Oysa Ergenekon soruşturması ile son PKK operasyonu aynı mantıktan ve kurgudan kaynaklanıyordu. Siyasal ve kültürel planda Kürt kimliğinin temsilcisi olan PKK ve DTP diğer özelliklerinin yanısıra aydınlanma geleneğinin de bir ürünüdür. Laik bir çizgiye sahiptir. PKK’nin çıkışı, Kürt kimliğinin savunulmasının ötesinde feodal kalıntılara (ağalık ve şeyhlik düzenine) karşı radikal bir başkaldırı diye de okunabilir. Çıkışında ve gelişme döneminde Kürt yoksullarına dayalı bir hareket olarak şekillenmiştir. Durum bugün çok farklı da olsa, Kürt aristokrasisi, büyük Kürt aşiretleri, Kürtler arasında etkin olan dinsel cemaatler ve Kürt burjuvazisi bu hareketin (PKK’nin) kuruluşunda, çıkışında ve yükselişinde yoktur. Örgütün üst düzey yöneticileri arasında da bu kesimlerden kimse bulunmamaktadır. Söz konusu kesimler daha çok yan örgütlenmeler içinde varlık göstermektedir. Bu önemli özelliğiyle PKK, Ortadoğu’daki diğer Kürt örgütlerinden belirgin şekilde ayrılmaktadır. (PKK bugün sınıfsal eksenden uzaklaşmış ve ulusal karakteri öne çıkmış bir hareket konumundadır.)

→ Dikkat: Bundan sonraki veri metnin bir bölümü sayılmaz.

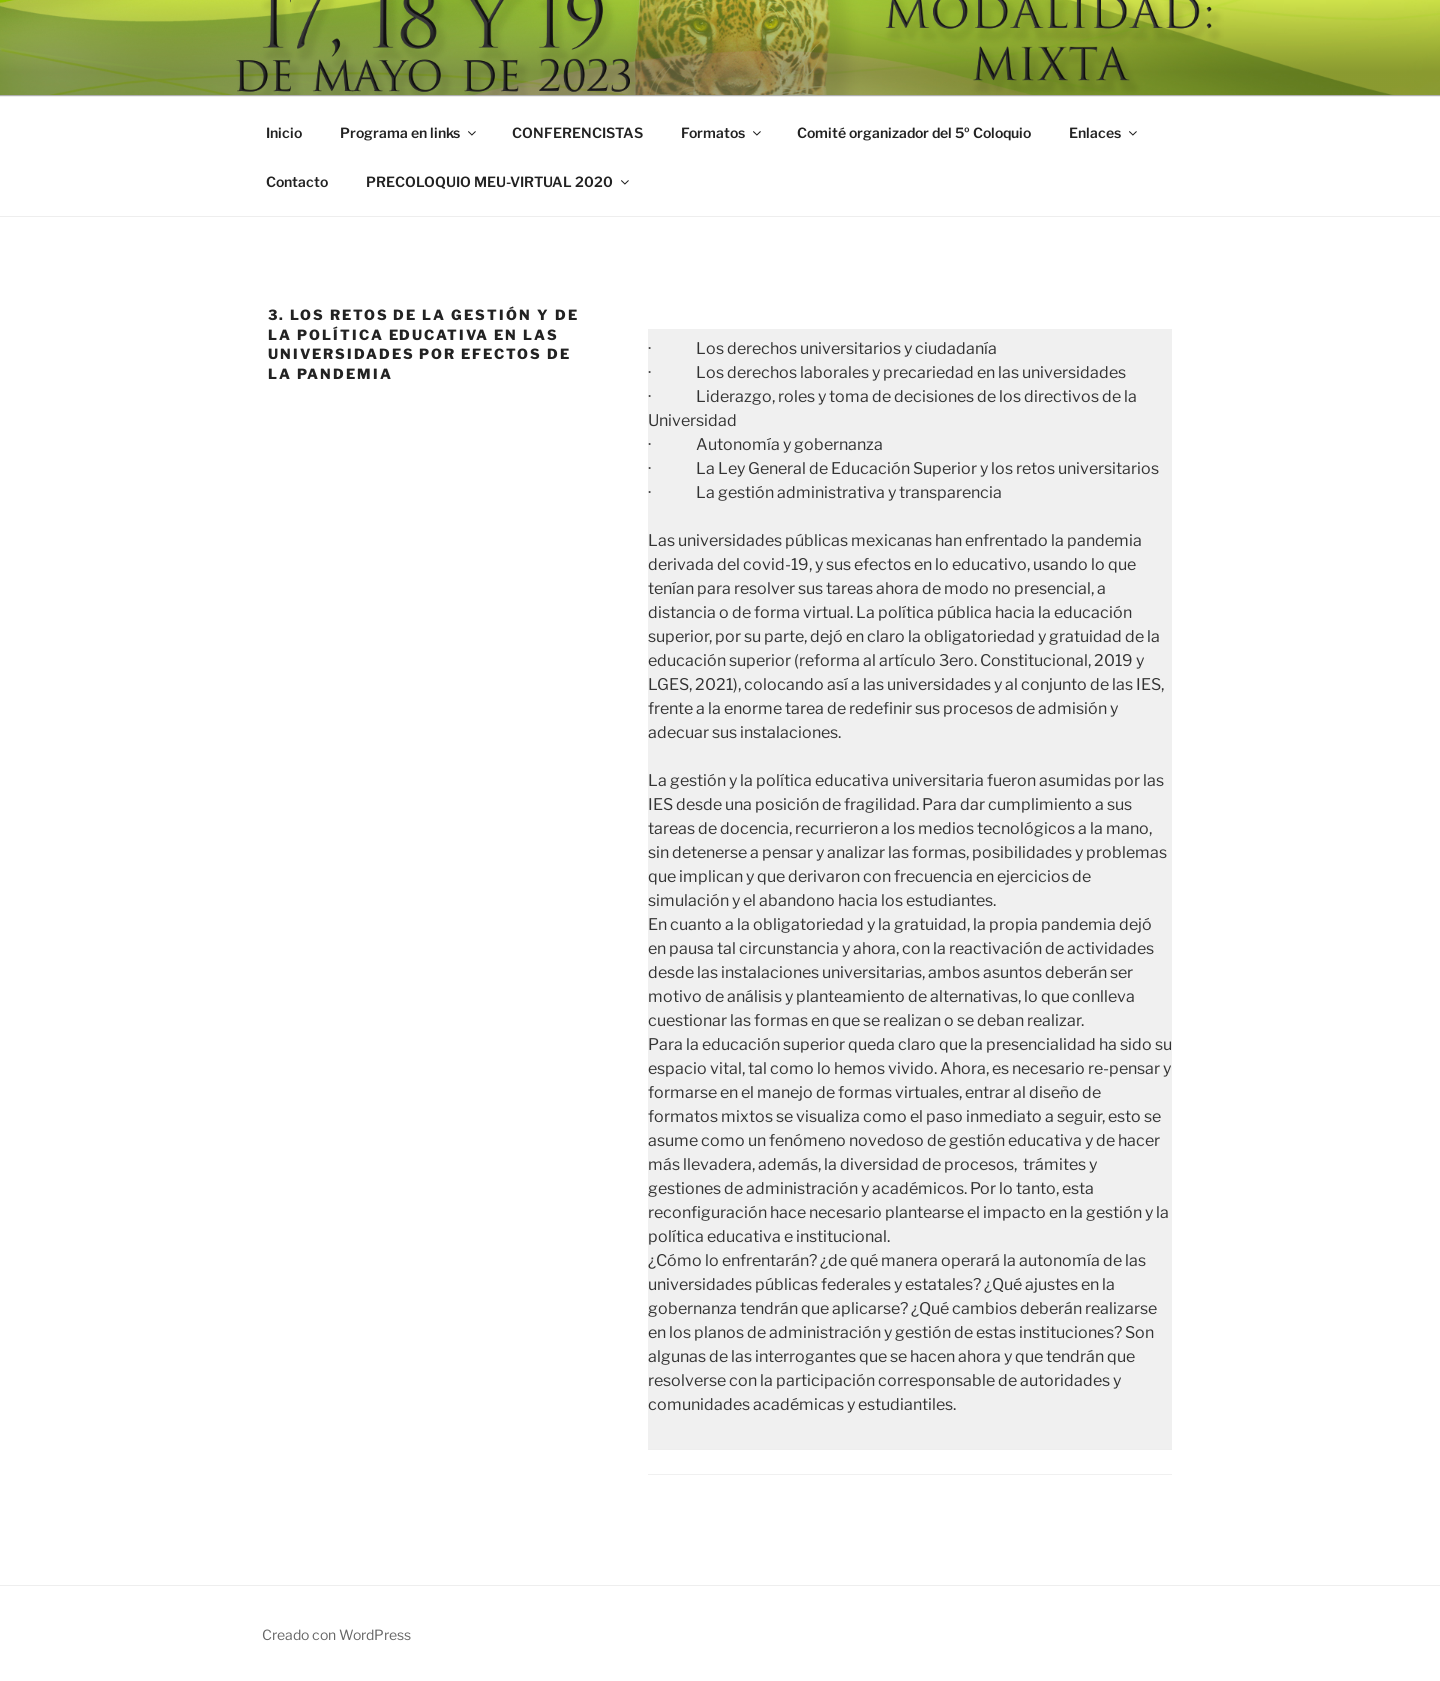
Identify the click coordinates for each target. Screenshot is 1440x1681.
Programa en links (409, 132)
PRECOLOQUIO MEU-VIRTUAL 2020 (499, 181)
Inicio (284, 132)
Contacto (297, 181)
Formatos (722, 132)
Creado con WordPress (336, 1634)
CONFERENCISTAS (577, 132)
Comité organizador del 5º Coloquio (914, 132)
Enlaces (1104, 132)
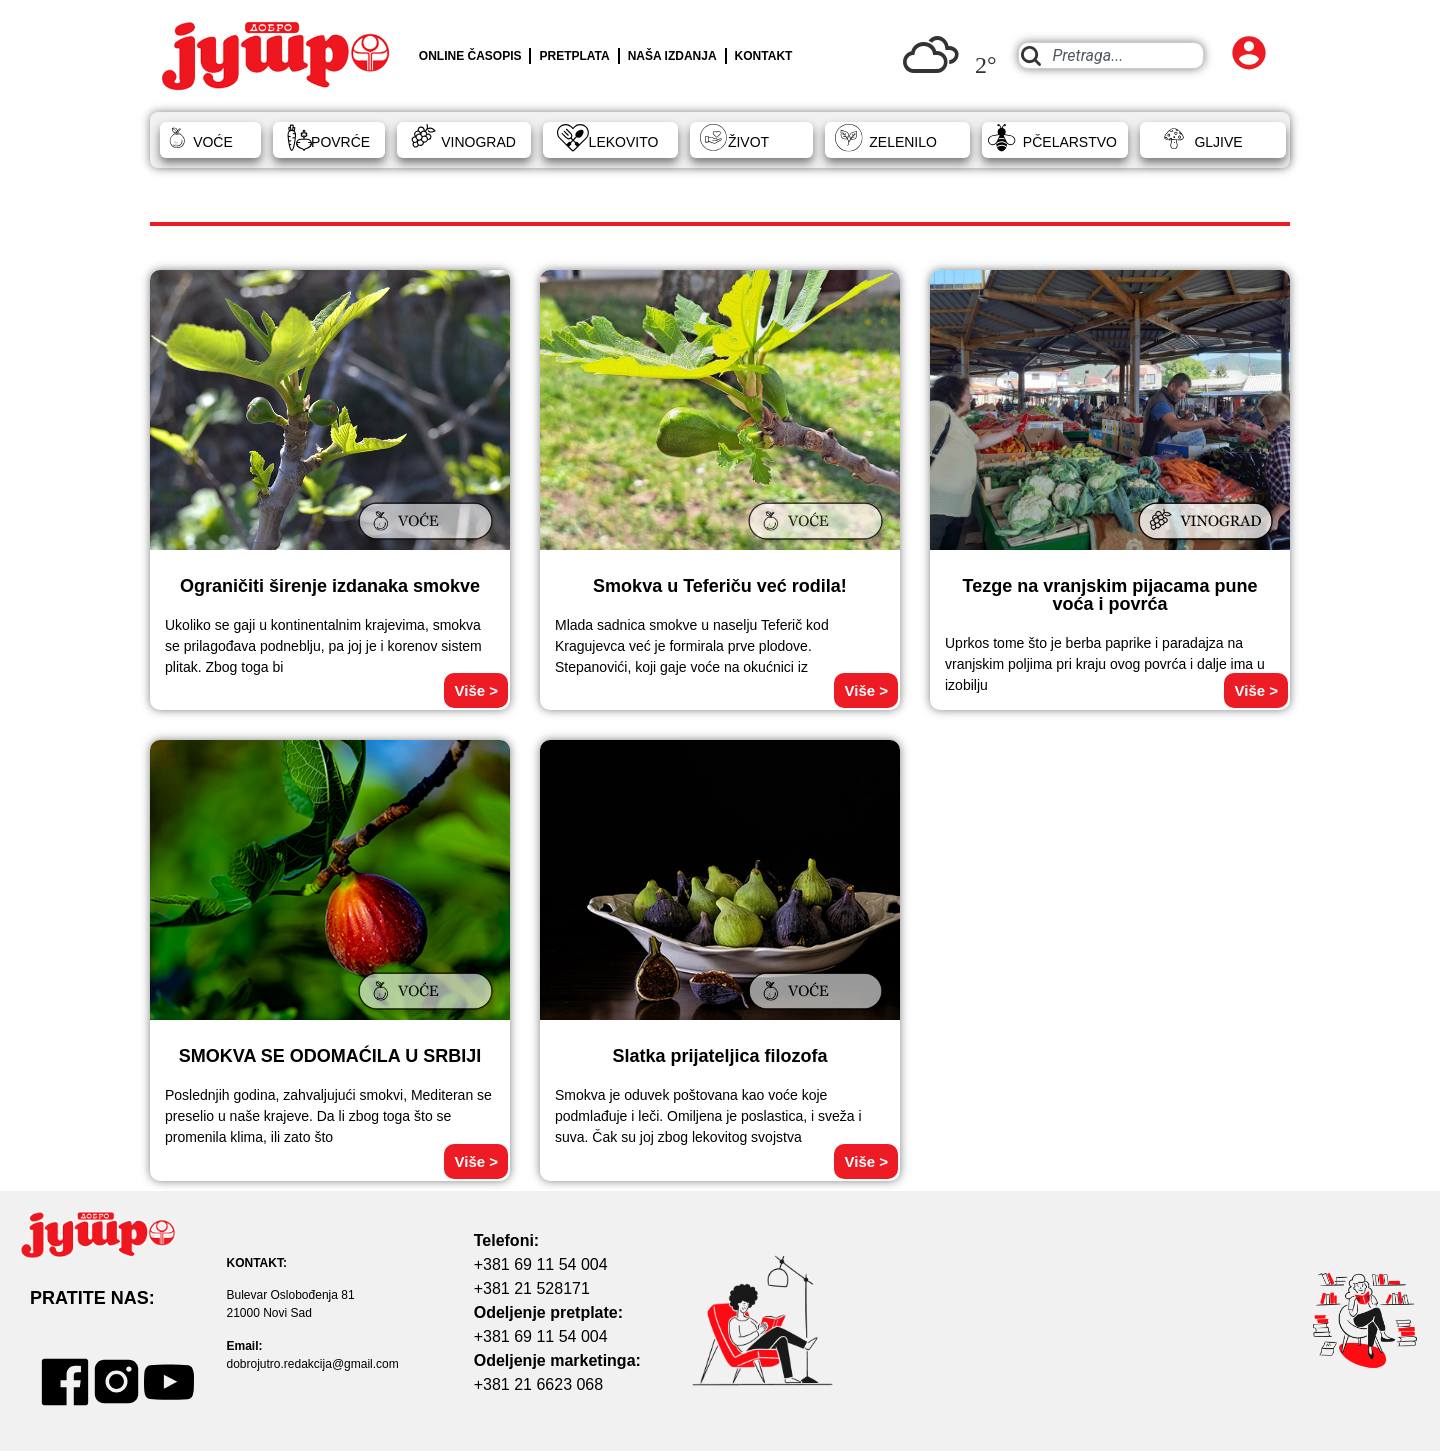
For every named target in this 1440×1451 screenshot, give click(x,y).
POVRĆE (340, 142)
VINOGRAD (478, 142)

Bu özellikleriyle hem PKK hem de DTP bölgede İslamcı örgütlenmelerin önündeki en büyük engeli oluşturmaktadır. Ergin Yıldızoğlu’nun da işaret ettiği gibi (Cumhuriyet, 22.4.2009) Siyasal İslam’ın cemaat anlayışı, Kürtlüğü, Müslümanlık (ümmet) içinde eritmeyi hedeflemekte, böylece kendi meşrebince “sorunu” çözmeyi ummaktadır. Üstelik bunu, dinin ve cemaatlerin bölgendeki etkinliği dikkate alındığında yapabilecek yeteneğe de sahiptir.

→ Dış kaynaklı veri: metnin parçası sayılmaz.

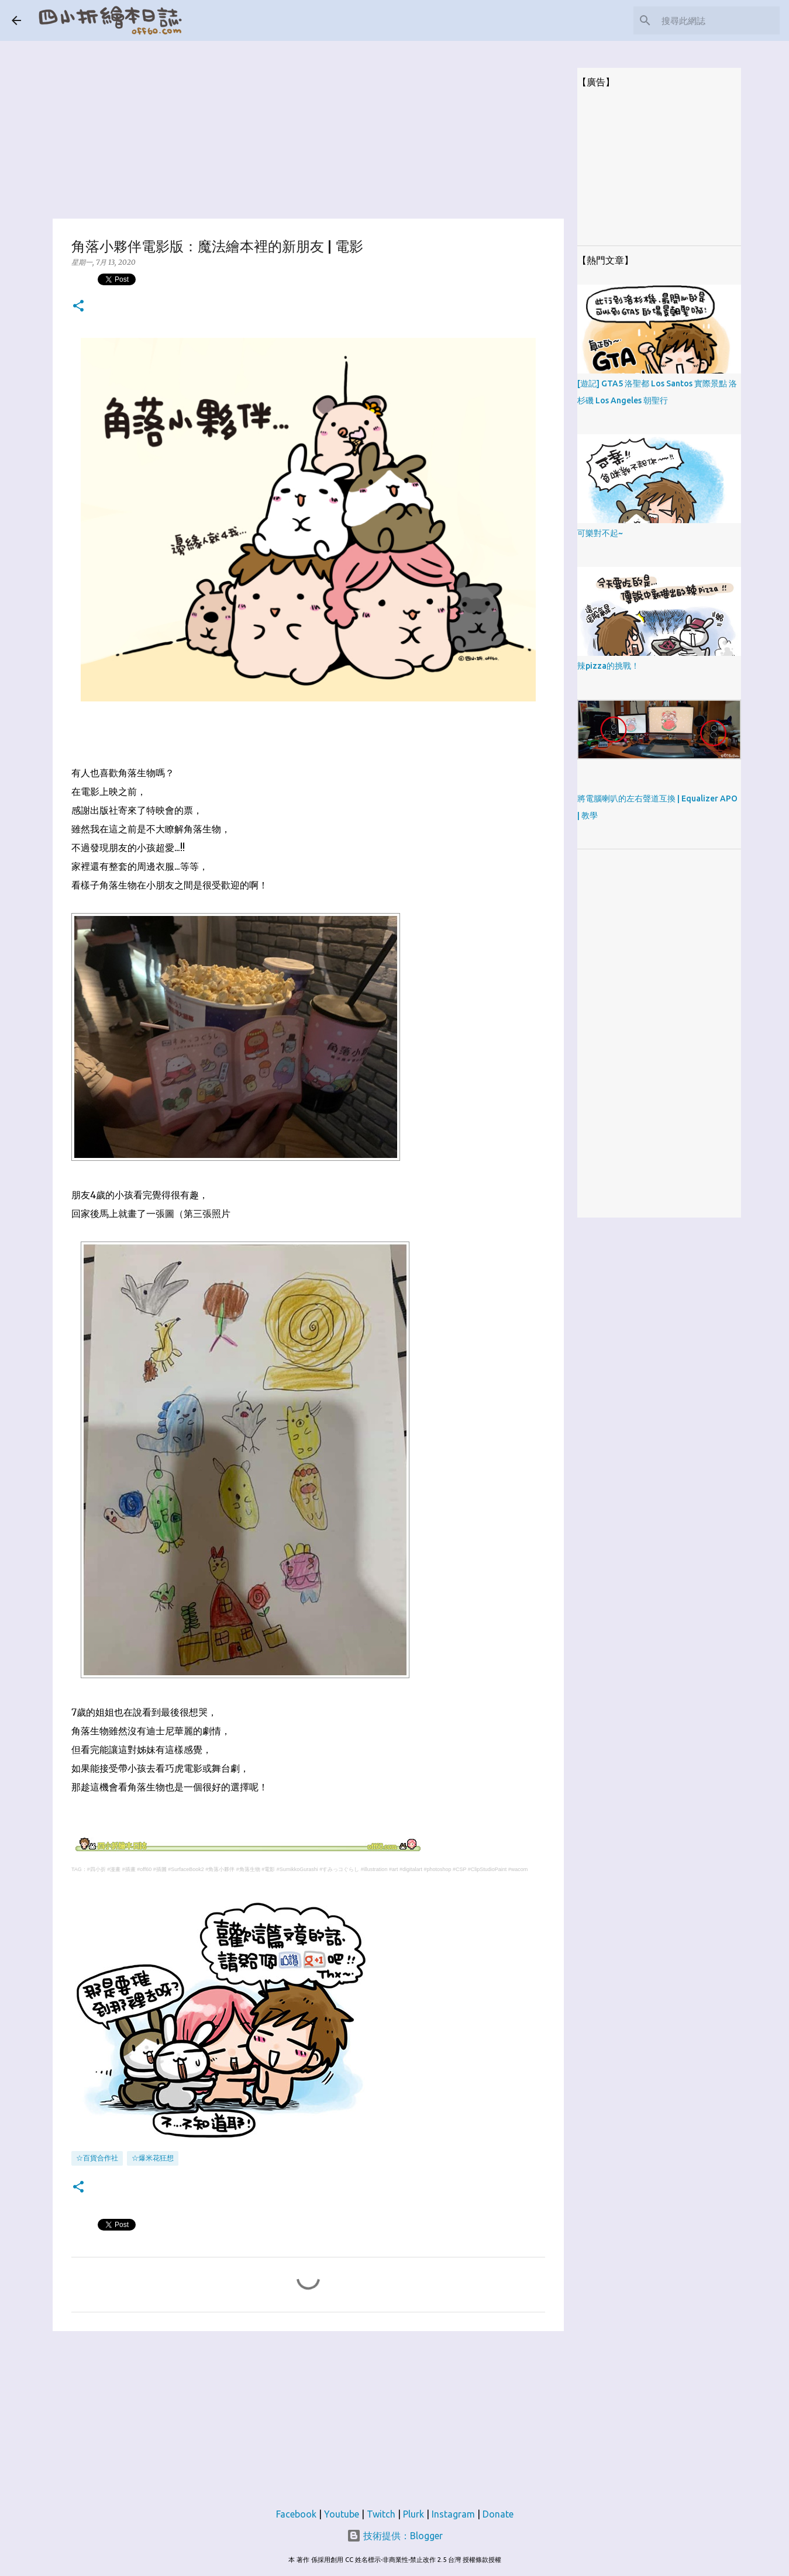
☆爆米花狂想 (153, 2158)
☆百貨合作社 (97, 2158)
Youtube (341, 2514)
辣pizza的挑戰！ (608, 665)
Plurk (413, 2514)
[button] (78, 306)
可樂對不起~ (600, 533)
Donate (498, 2514)
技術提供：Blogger (395, 2535)
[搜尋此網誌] (718, 20)
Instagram (453, 2514)
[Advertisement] (308, 123)
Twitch (381, 2514)
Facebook (296, 2514)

Daha önce Hizbullah’a yapıldığı gibi, son dönemde Fethullahçı örgütlenmenin bölgede önünün açılması bu bakımdan önemli bir işarettir. DTP’ye yönelik son operasyonun polis tarafından yapılması dikkat çekicidir. Bu operasyonun başta eğitim alanı olmak üzere Fethullahçı örgütlenmenin bölgedeki başlıca rakibini etkisizleştirme çabası olduğunu söylemek mümkündür. Tıpkı batıda ÇYDD ve ÇEV’e yönelik operasyonlar gibi… Ve işte bu nedenle ÇYDD’nin PKK’lilere burs verdiği yönündeki kirli propagandanın tam bu sırada günde getirilmesi anlam kazanmaktadır.

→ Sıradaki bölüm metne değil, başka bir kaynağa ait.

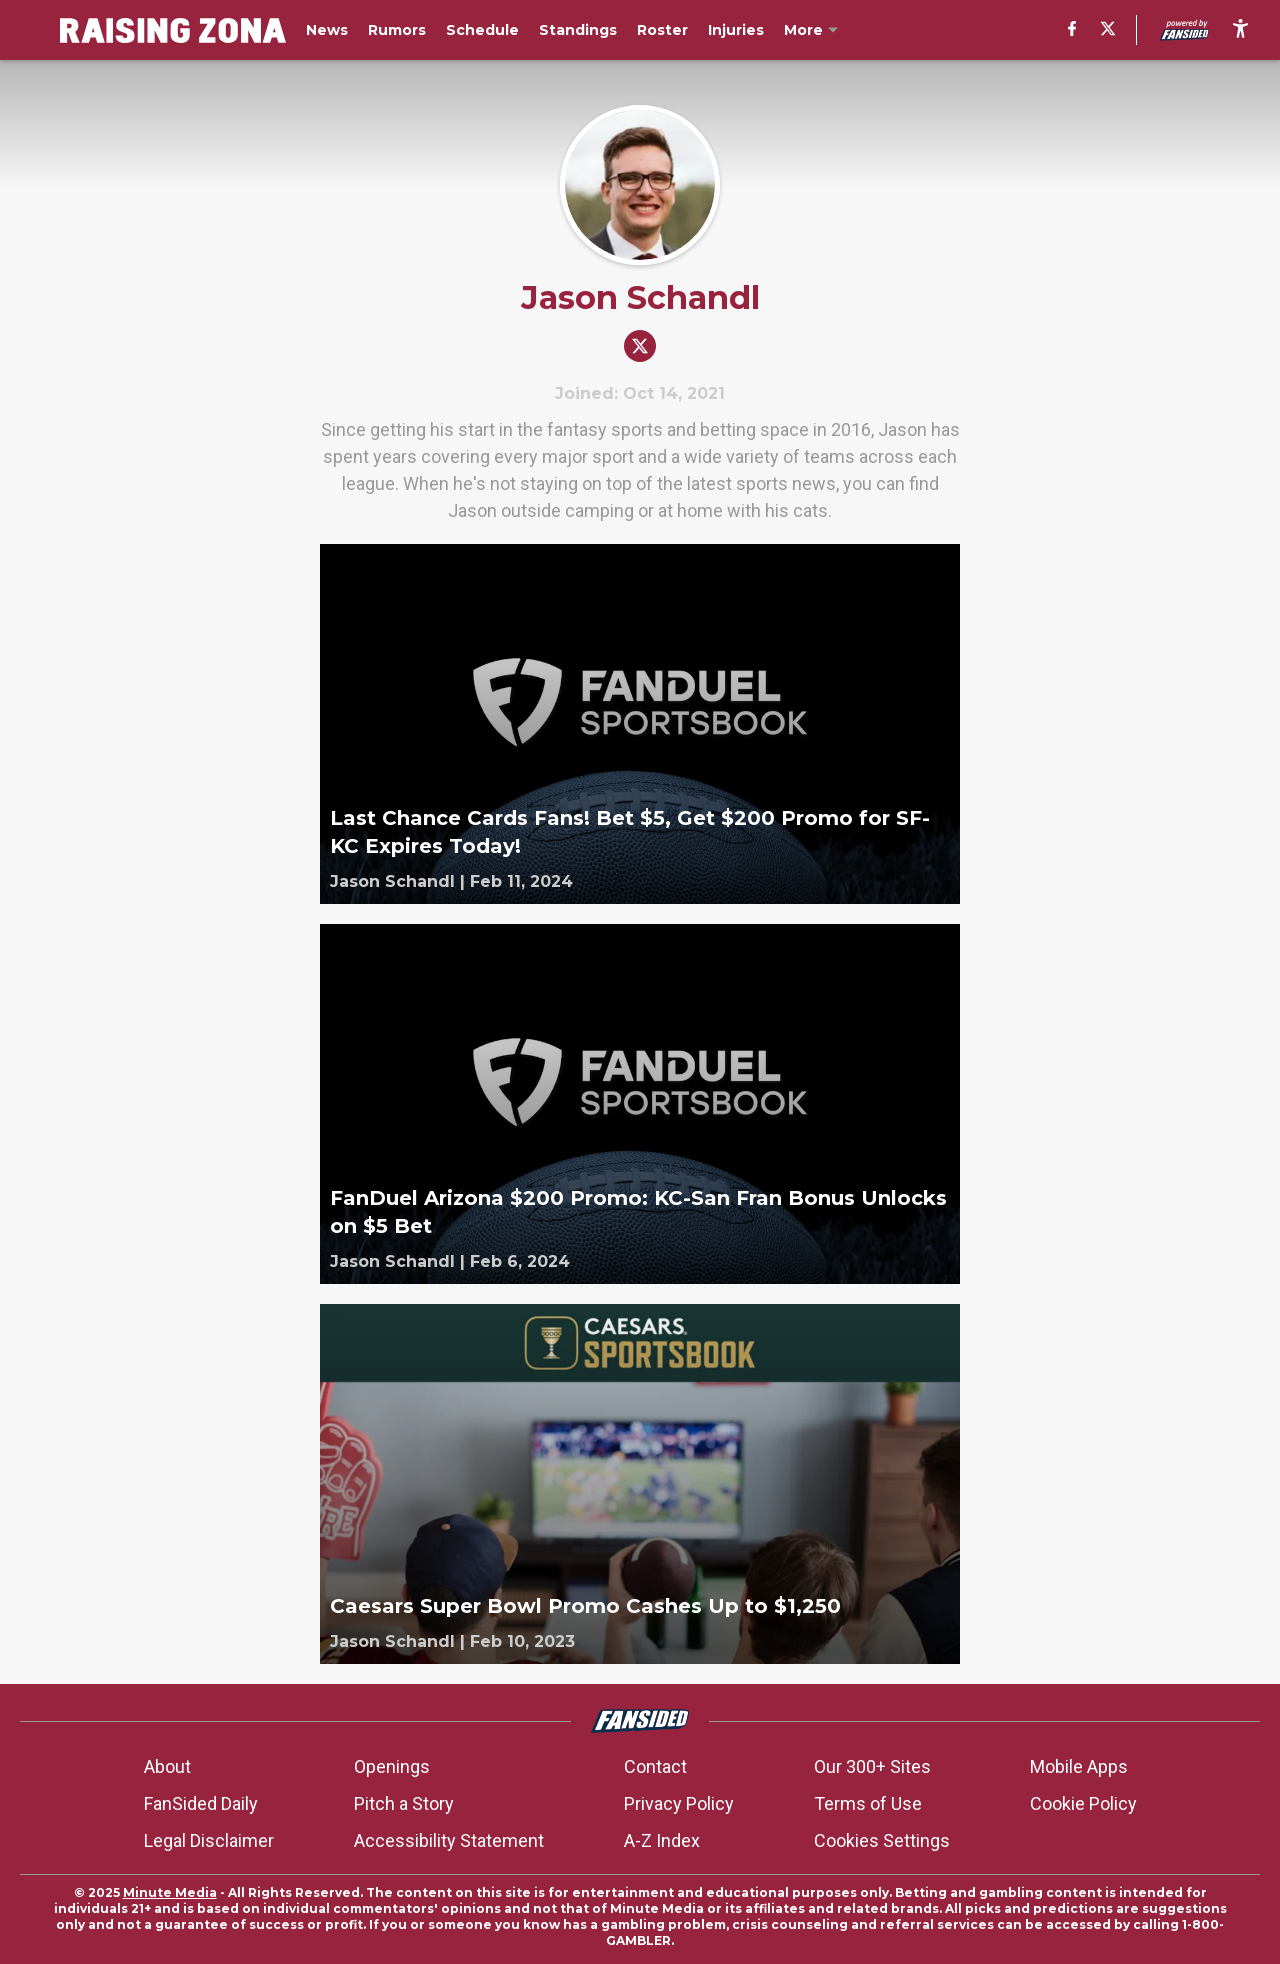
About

Bu yazıyı bazı sorular sorarak tamamlamak anlamlı olacak sanırım. Örneğin DTP’nin, liberallerin ağır etkisi altında olup bitenleri yanlış değerlendirip “Ergenekon sonuna kadar gitsin” diyerek boş havuza atladığını söylemek haksızlık olur mu? Eğer iddianamede söylenenlere inanacaksak, PKK hakkında yazılanlara da inanmak gerekmez mi? İtirafçılığı kurumsallaştıran “gizli tanıklara” dayalı soruşturma çıkmaza girince devreye sokulan göstermelik bazı kazılarla JİTEM cinayetlerinin açığa çıkmasını beklemek boş bir hayal değil midir? İslamcılardan “demokratik arınma” beklemek doğru mudur?
Dahası, Ergenekon soruşturması ile yakın tarihin bütün kirli operasyonları, cinayetleri, savaş suçları bu örgüte yüklenerek aslında Kontrgerilla aklanmak isteniyor olamaz mı? Örneğin Ergenekon operasyona başından beri sorgusuz sualsiz şekilde destek veren bazı sol gruplar, Gazi Mahallesi katliamının büyük bir yalan ve ahlaksızlıkla MLKP’ye yüklenmek istenmesi karşısında ne diyorlar? Soruşturmanın toplumsal tabanını genişletmek için ortaya atılan “Alevi önderlerine Ergenekoncular tarafından suikast yapılacağı” şeklindeki iddiaya inanan kaldı mı?
Yoksa bu soruşturmayı yürüten irade gerçekten sonuna kadar gidiyor olmasın? Ne dersiniz?